A complete answer includes every line below with the word "list".

Stored entries
============

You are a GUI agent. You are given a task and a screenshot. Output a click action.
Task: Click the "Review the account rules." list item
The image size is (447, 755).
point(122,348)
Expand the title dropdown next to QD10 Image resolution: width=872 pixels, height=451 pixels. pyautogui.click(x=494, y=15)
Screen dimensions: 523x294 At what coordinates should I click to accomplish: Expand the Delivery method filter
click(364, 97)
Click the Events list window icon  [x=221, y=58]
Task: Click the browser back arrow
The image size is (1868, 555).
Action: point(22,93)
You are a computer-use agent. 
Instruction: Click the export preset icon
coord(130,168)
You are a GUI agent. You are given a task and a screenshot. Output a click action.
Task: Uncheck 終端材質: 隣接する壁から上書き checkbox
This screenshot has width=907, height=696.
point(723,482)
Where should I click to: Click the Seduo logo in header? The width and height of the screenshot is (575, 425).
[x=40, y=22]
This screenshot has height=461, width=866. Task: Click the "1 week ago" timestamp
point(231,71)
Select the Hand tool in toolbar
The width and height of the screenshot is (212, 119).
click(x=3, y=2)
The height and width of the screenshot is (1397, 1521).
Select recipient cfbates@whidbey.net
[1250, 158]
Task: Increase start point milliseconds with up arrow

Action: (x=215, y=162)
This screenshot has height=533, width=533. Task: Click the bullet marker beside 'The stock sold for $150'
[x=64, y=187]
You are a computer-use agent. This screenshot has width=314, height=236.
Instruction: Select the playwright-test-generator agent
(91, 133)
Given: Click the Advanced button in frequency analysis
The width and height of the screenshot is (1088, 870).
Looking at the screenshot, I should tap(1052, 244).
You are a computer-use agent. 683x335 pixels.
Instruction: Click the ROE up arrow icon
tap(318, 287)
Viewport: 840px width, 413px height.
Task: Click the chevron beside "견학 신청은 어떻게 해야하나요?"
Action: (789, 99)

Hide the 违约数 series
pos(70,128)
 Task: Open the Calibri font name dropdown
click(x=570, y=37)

============

EXERCISE RESULT:
Task: Click the "Review the account rules." list item
Click the Events list window icon  [x=221, y=58]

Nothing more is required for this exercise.